Hu: I have a B.A. in physics from the University of Kansas and a J.D. from the University of Maryland. My practice focuses on international patent litigation and client counseling. I have been advising and assisting non-Chinese companies regarding various IP issues in China for the past 12 years or so, and currently do so in conjunction with our IP professionals in our Beijing office. I began representing Chinese companies on their IP issues in the U.S. about three to four years ago - which reflects the rise of the Chinese companies in general.
Editor: There have been numerous complaints about the ability of U.S. companies to protect their IP in China. Do you continue to hear them?
Hu: Yes, I do. However, I have also heard from many Chinese officials that U.S. companies, as a group, have been the least likely to enforce their collective IP rights in China, as opposed to European companies. I am sure the perception that China does not adequately protect IP rights discourages U.S. companies from enforcing their IP rights. However, Chinese officials have complained, perhaps with good reason, in effect, that if you do not enforce your rights, how can you complain that your rights have not been adequately protected?
Editor: Have changes in the level of IP protection occurred as a result of China's membership in the WTO?
Hu: China amended its IP-related laws and regulations after it joined the WTO to conform with WTO requirements. However, changes in the level of IP protection have been an evolving process, independent of China's entry into the WTO.
Editor: The most frequent complaint seems to be that Chinese laws against infringement are not effectively enforced. Is this situation changing?
Hu: Absolutely, but perhaps not to the extent that the critics demand. The Chinese laws are not the problem. The problem is with enforcement of the laws. China is a big country and the effectiveness of its judiciary varies widely, primarily depending on the geographic location.
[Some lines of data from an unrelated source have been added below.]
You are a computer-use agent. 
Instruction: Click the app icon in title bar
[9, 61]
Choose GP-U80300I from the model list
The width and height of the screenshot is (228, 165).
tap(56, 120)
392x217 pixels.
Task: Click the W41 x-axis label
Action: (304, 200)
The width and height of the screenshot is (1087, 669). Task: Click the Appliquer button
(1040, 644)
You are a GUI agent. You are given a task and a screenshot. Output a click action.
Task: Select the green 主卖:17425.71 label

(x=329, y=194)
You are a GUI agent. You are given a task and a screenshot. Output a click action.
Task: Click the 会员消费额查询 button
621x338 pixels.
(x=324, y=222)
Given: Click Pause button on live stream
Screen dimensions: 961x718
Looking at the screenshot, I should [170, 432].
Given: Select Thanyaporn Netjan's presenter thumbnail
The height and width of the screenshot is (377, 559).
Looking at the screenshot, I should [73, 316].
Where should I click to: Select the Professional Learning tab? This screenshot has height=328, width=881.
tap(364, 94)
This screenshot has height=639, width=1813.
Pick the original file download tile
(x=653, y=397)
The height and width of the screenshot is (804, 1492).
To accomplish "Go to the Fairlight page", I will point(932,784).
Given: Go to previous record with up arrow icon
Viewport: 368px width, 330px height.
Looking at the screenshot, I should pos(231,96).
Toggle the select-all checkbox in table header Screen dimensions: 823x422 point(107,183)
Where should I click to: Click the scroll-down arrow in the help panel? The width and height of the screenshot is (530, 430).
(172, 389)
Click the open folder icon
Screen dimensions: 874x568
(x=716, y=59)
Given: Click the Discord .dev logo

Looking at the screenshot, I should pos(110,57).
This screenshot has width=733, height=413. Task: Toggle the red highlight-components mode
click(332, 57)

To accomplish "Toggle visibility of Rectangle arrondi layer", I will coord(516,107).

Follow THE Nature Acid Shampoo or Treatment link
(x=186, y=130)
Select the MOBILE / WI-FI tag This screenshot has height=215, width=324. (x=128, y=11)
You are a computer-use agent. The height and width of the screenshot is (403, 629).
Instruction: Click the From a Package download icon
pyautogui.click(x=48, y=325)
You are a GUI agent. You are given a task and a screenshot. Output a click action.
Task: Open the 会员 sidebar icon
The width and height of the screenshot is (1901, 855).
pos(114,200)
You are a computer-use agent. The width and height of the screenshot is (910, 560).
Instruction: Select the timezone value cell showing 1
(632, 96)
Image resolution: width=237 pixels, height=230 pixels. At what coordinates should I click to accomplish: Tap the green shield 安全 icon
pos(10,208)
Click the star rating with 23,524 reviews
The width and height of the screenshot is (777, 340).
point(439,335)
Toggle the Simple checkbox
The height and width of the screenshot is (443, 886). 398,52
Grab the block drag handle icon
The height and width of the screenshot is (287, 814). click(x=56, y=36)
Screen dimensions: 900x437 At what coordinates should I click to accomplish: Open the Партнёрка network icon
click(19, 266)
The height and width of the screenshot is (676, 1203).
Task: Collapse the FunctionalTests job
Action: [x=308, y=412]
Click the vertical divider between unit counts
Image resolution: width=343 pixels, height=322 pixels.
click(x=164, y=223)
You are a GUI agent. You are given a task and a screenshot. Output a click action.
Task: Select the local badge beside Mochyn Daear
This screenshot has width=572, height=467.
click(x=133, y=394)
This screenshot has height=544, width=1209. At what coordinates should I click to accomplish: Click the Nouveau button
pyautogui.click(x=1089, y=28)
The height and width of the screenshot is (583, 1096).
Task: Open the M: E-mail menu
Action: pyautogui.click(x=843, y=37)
Editor: How important is it for U.S. companies to take steps to register patents, trademarks and copyrights with the appropriate Chinese body? Does this include registrations with respect to IP that it does not intend to use in China?
Hu: I would say it is a must. Obviously, if a U.S. company does not register its IP in China, there would be nothing to enforce if there is infringement or misappropriation of its IP. Besides, from a business competitive standpoint, a U.S. company should absolutely register its IP in China because its competitors are doing exactly that right now.
Editor: Where the Chinese infringer is a significant local business, what steps can be taken to effect a change in venue when seeking judicial relief? Are administrative alternatives available?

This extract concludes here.